Failure to do this means allowing disgruntled elements to use you to manipulate public opinion and to advance their agenda rather than the public interests.
In other words, investigative reporting demands the use of multiple sources – human and documentary – that provide a portrait of misconduct. A single source cannot be considered investigative.
Paparazzi journalism is not investigating reporting. The reason is that it focuses on individuals’ private lives, not the public good.
Investigative reporting is watchdog journalism because it exposes wrongdoing to ensure it is corrected, not because journalists and their patrons will benefit from the revelation.
Investigative journalists are to “lift the veil of secrecy” by uncovering previously unknown facts.
Investigative reporting must provide previously unknown information. It must be the product of the journalist’s initiative.

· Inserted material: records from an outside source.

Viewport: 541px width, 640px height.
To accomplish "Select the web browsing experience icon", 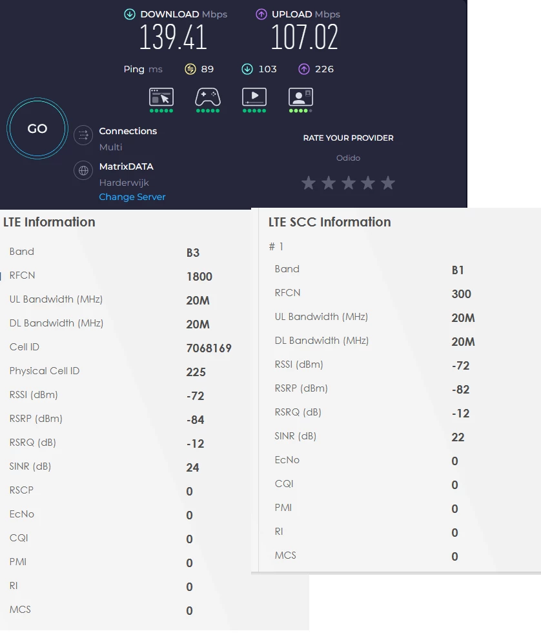I will coord(161,97).
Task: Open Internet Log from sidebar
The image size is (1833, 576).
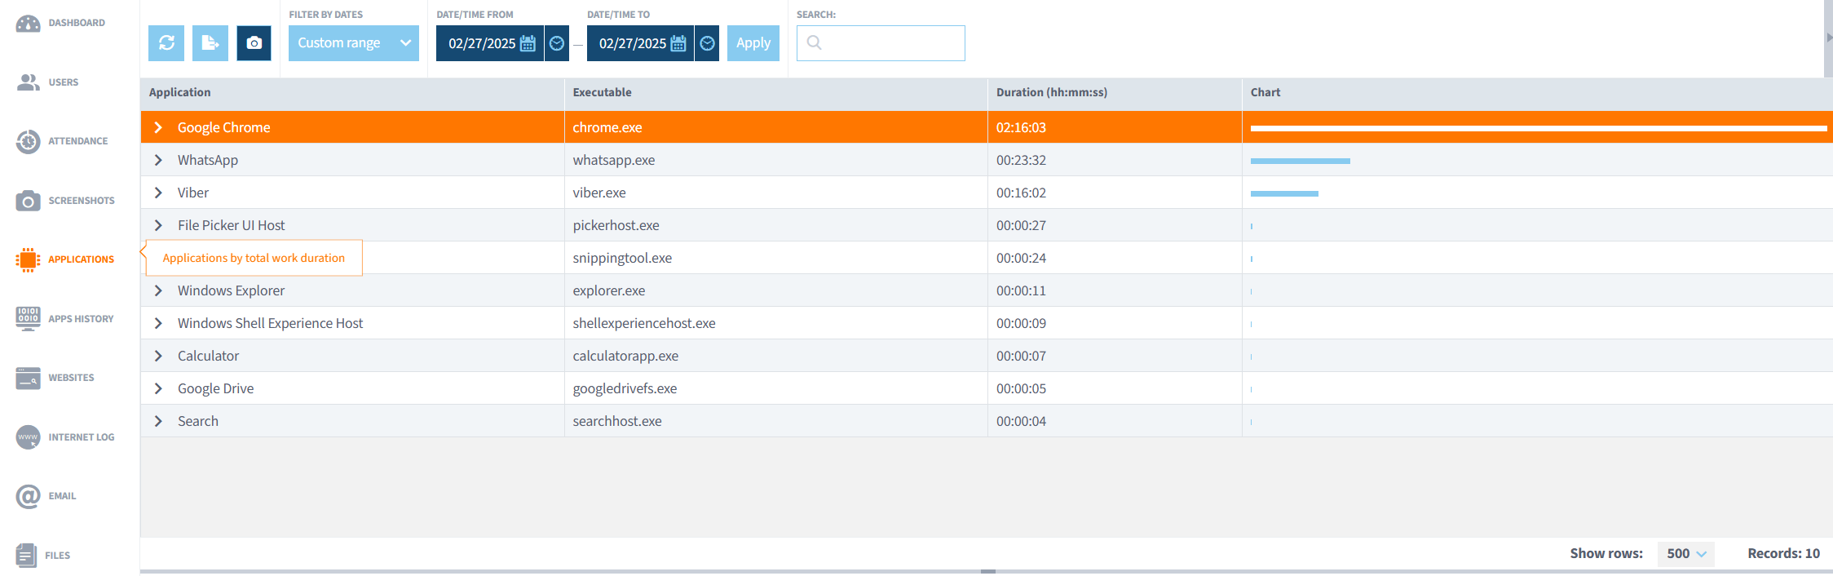Action: point(65,437)
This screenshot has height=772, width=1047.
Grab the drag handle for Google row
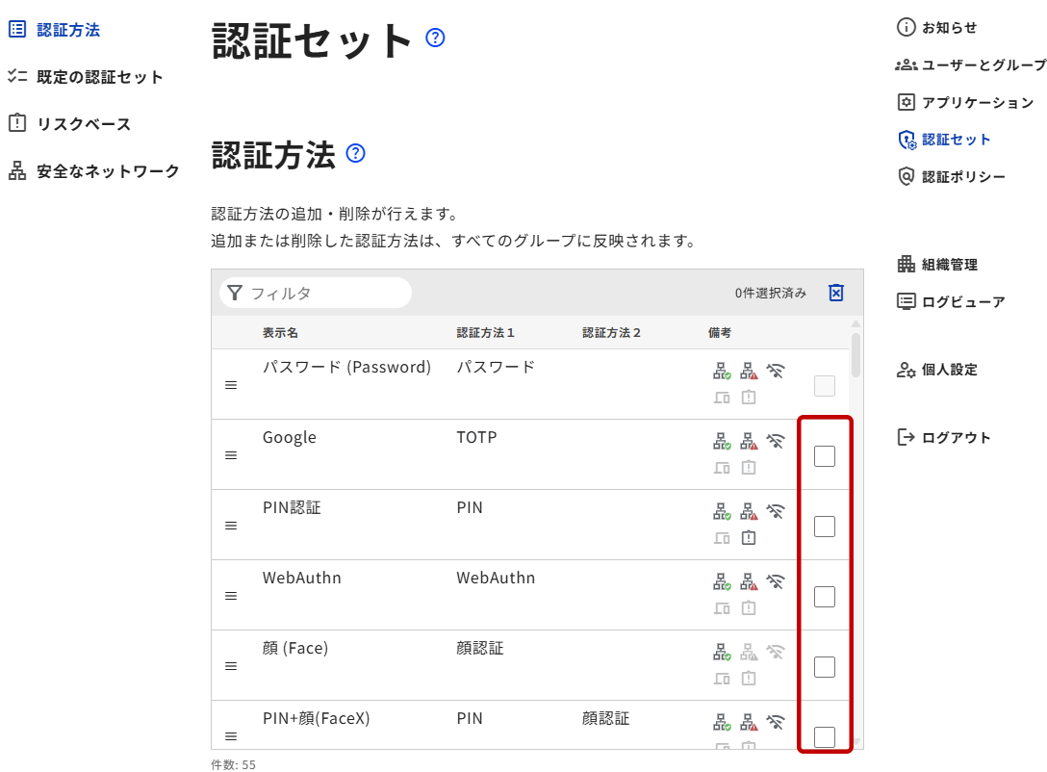[231, 455]
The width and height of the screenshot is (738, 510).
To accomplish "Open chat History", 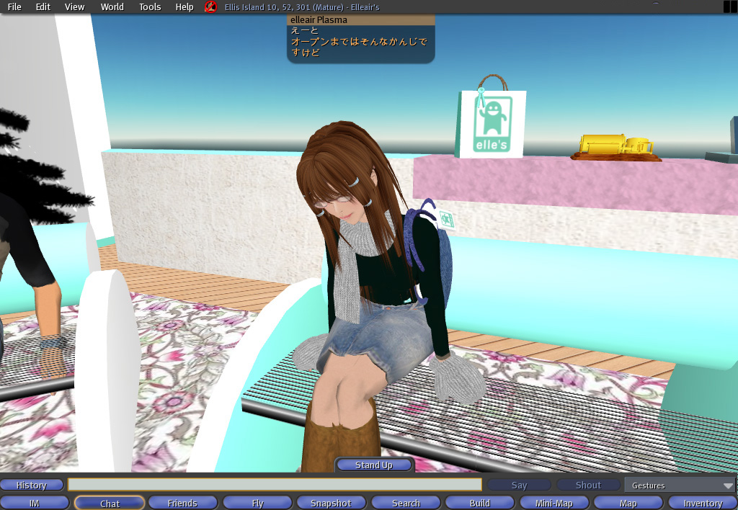I will pyautogui.click(x=32, y=485).
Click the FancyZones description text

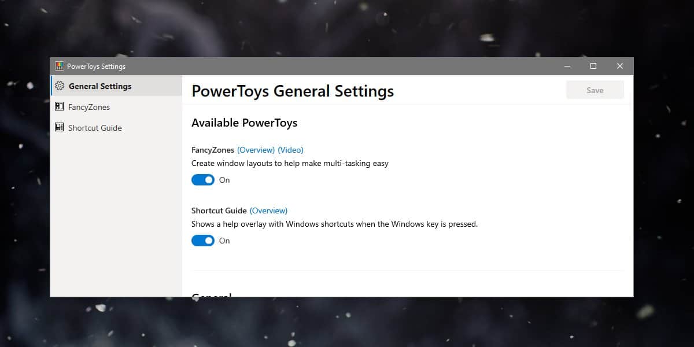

It requires time and effort investment – you cannot do it overnight -. There must be a clear public interest in the investigation.
With these points adduced to authenticate a news story, investigative reporting, editorial and feature, the story with the headline: The looting of Abia State: how Abia government launders billions of naira through private firm – investigators allege, published by Point Blank News on January 3, 2022, was more of a hatchet job than investigative reporting or news story.
The online news portal – quoting imaginary unnamed sources – accused Mrs Dame Nwafor of using her position in the INEC to influence the 2015 gubernatorial election result.
It alleged that Governor Okezie Ikpeazu repaid the gesture by awarding Tunnel End – a company owned by her son, Enyinnaya Nwafor – road construction contracts in Abia State.
It is junk journalism because they reported it without adequate research, investigation or information before publication.
It failed to tell the readers if the unnamed sources quoted were insiders – INEC or Abia State government officials -.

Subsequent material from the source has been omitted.